O trabalhador de 42 anos que morreu numa pirotecnia de Penafiel, nesta quinta-feira, foi projetado pela explosão cerca de 20 metros.

«Dirigimo-nos para o paiol afetado, do qual já não resta muito, e deparámo-nos com o cadáver no chão, que tinha sido projetado cerca de 20 metros, completamente desfigurado», contou à Lusa a comandante em exercício dos Bombeiros de Entre-os-Rios, Isaura Rocha.

Falando junto às instalações da empresa de Rio Moinhos, Penafiel, Isaura Rocha acrescentou que a explosão foi sentida no quartel da corporação, situado a vários quilómetros de distância.

Quando os bombeiros chegaram ao local, «os trabalhadores da empresa estavam todos emocionados e em estado de choque», descreveu.

Isaura Rocha explicou que o local da explosão é «onde se manuseia os explosivos mais perigosos».

Aludindo a informações que recolhera na empresa, confirmou que a vítima era muito experiente e que estava habituada a realizar aquela tarefa.

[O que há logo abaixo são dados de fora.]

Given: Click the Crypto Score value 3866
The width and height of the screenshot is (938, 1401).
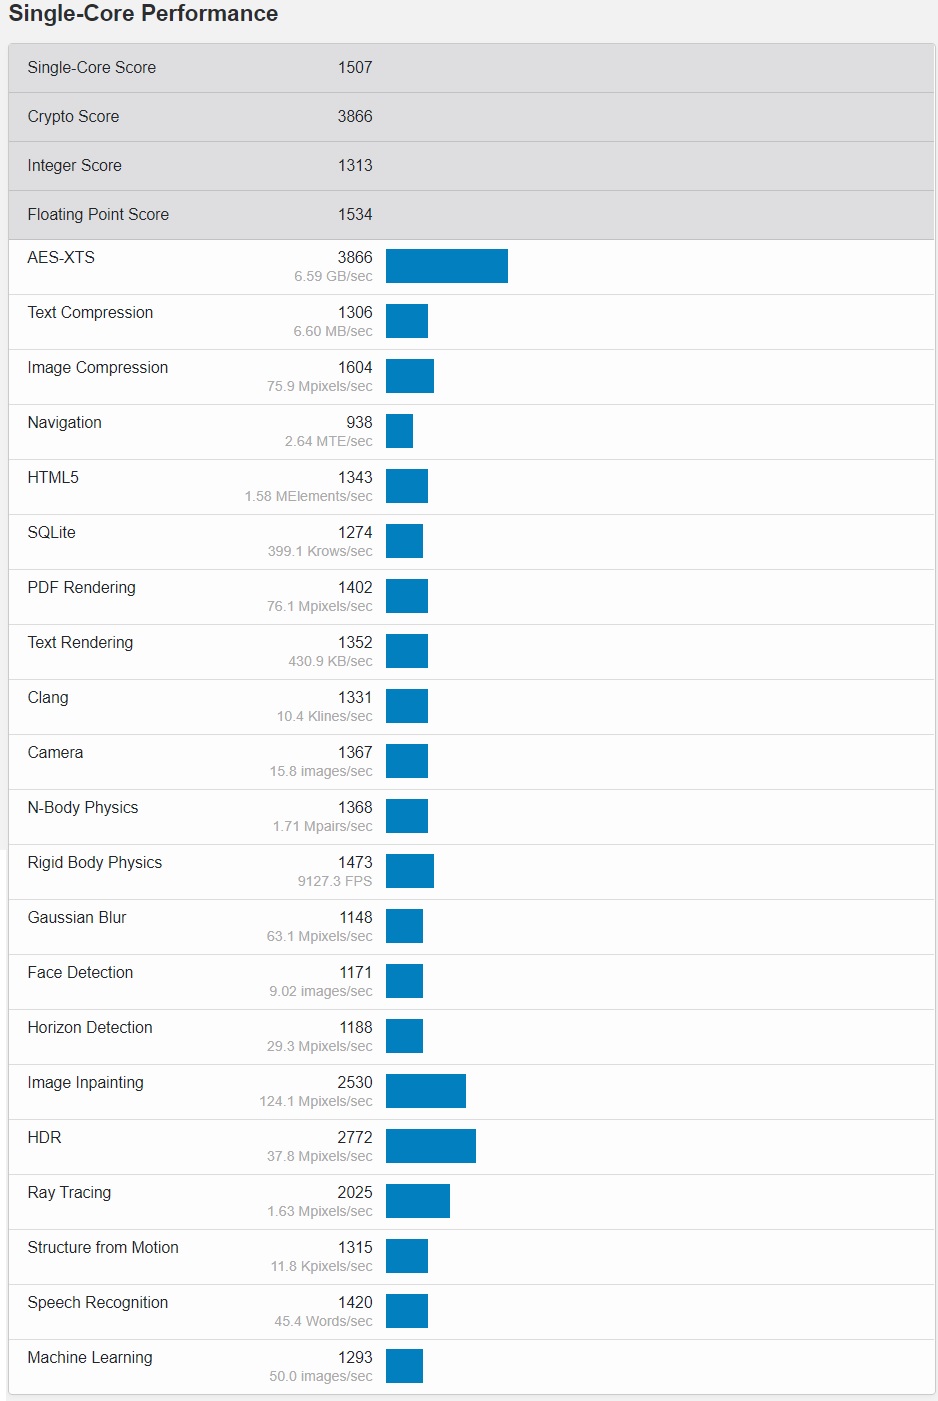Looking at the screenshot, I should click(355, 117).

Para o local, acrescentou, foi chamada uma equipa de enfermeiros do INEM para prestar apoio psicológico aos familiares da vítima, nomeadamente à esposa e irmãos, também funcionários.

Questionada sobre as condições de funcionamento da pirotecnia, disse reunir «excelentes condições de segurança».

A explosão ocorreu cerca das 10:00 e, para além da vítima mortal, não houve feridos a registar.